Guide To Business Grants


It’s been a tough few years for many businesses, with the pandemic and natural disasters, especially small business owners.

Finding funds and expertise for business development can be challenging for smaller organisations. Even larger and successful firms can find it difficult to put together the cash and know-how to keep a business expanding.

That’s where a grant of funds or professional support can come to the rescue.

What can I get a grant for?

You will find grants supporting all aspects of business operations offered by state, territory and federal government agencies and departments that cover many different business needs.

Some grants are available for several years while others are just a short-term funding opportunity so be sure to check the closing dates.

Some examples include:

Digital solutions

An effective online presence can make or break a small business but knowing where to start might be holding you back.

In which case, there’s a Federal Government program that helps small businesses make the most of digital tools to create websites and sell online, use social media and business software and ensure online security and data privacy.

The Australian Small Business Advisory Services program provides seven hours of support with a digital solutions advisor to businesses with fewer than 20 full-time employees.

Recovering from natural disasters

Businesses that have been affected by the floods or Black Summer bushfires can apply for support from the AusIndustry Entrepreneurs’ Program to help them get back on their feet.

Under the program, a facilitator identifies ways to improve your business systems, operations and strategies.

Each state affected by a recent disaster also provides grants and loans to small businesses such as the Queensland governments low interest Disaster Assistance Loans of up to $250,000.

New ideas

If you have an idea that you’re sure will be a hit but you just need a little help to get it across the line, the AusIndustry Entrepreneurs’ Program is an option.

The Program’s Accelerating Commercialisation service provides advice and funding to get novel products, processes or services to market.

Selling overseas

Exporters or those interested in starting to sell overseas can find useful information, advice and financial support from government agencies.

For example, Export Australia provides small to medium businesses with loans to secure specific export contracts when traditional lenders can’t help. Export Finance Australia will give approved export businesses a guarantee to help access finance from their bank or there’s a Small Business Export Loan that covers up to 80 per cent of the costs to secure an export contract.

All state and territory governments also offer support for exporters based in their jurisdictions such as the Going Global Export Program in New South Wales for businesses in the health and medtech, technology, and food and beverage sectors or the Export Fundamentals Program for South Australian businesses looking to expand or to start exporting.

Mental health

Coping with the past few years of pandemic and natural disasters can take a toll. Mental health support organisation Beyond Blue provides a free service designed specifically for small business owners.
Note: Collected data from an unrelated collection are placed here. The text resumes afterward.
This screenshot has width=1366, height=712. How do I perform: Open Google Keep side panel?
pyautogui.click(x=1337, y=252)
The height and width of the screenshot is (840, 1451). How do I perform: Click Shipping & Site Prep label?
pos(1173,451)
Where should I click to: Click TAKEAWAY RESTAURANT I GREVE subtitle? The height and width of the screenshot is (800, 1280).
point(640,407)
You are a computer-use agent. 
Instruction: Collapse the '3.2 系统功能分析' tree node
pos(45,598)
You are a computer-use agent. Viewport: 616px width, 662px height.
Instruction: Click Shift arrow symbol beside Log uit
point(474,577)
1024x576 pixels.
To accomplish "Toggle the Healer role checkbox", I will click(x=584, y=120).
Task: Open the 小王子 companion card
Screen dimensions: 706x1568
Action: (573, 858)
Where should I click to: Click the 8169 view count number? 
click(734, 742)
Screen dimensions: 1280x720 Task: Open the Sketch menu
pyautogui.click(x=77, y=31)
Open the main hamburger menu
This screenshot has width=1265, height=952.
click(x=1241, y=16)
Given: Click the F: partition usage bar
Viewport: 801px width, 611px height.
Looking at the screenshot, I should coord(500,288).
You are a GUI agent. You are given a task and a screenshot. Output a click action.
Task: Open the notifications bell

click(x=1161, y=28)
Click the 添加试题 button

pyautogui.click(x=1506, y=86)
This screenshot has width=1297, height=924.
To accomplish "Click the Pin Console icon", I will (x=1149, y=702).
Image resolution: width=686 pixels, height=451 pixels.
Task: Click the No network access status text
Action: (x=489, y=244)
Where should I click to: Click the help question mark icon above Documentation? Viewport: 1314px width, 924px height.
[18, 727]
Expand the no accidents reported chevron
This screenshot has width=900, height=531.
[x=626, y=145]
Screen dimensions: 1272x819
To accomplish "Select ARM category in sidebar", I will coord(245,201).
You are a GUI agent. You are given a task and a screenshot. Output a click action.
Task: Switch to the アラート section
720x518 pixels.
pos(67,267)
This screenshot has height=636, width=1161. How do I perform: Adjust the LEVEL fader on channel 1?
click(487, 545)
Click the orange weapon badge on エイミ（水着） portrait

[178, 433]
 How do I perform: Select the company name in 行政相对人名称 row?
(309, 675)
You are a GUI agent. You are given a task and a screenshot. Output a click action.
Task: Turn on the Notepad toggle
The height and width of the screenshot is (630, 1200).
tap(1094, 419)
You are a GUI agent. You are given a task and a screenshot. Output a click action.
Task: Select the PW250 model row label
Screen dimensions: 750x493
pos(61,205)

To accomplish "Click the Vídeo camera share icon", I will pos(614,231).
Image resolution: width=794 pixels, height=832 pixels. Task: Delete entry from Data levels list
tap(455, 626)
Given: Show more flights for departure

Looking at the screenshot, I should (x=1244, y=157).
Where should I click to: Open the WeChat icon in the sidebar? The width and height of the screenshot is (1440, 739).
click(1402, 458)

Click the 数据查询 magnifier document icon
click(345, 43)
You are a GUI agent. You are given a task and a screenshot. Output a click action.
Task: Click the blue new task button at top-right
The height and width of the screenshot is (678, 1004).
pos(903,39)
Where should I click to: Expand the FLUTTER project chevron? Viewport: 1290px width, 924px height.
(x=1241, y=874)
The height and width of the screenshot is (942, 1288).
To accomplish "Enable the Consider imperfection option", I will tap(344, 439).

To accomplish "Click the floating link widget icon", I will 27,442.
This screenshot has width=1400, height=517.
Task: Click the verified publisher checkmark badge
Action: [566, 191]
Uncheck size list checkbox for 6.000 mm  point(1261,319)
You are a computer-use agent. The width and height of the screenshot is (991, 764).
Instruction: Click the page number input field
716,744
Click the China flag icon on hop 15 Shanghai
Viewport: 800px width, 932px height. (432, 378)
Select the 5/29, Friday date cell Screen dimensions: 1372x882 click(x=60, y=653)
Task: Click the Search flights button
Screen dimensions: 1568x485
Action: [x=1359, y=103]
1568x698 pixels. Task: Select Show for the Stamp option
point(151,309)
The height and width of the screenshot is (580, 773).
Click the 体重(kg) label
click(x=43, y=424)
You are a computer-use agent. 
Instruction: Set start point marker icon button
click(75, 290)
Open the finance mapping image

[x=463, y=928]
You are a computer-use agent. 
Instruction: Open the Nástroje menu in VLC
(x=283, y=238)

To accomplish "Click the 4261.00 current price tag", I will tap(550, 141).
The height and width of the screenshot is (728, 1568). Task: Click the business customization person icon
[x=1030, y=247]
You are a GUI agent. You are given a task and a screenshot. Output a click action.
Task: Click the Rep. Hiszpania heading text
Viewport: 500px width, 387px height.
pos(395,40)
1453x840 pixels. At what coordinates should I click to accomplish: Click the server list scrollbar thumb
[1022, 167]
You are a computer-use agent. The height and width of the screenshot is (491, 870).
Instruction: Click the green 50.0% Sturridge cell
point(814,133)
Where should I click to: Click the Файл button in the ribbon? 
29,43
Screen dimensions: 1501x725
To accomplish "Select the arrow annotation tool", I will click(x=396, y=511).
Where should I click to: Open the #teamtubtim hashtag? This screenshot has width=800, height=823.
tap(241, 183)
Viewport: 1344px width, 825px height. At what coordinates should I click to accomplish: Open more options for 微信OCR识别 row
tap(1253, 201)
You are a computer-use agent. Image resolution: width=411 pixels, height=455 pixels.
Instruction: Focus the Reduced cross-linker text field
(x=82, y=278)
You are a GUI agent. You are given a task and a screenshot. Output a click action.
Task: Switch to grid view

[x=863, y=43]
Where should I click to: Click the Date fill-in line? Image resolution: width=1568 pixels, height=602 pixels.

NewAccess is a guided self-help mental health coaching program to help you manage stress. Its mental health coaches are specially trained and have a small business background.

Sustainability and energy efficiency

Each state has a number of programs and grants to support sustainability such as the ACT government’s program to help businesses with the costs of upgrading to more energy efficient and water efficient technologies.

Regional and rural support

Various levels of government offer funds and professional support to small businesses operating in country areas. For example, there is a three-year payroll tax exemption to interstate businesses relocating to regional Tasmania.

In NSW, the state government will match funding for projects in regional areas that are time-sensitive and strategically significant. While in Victoria, a government program provides incentives to regional hospitality and tourism businesses to take on trainees and to develop and retain jobs in other sectors.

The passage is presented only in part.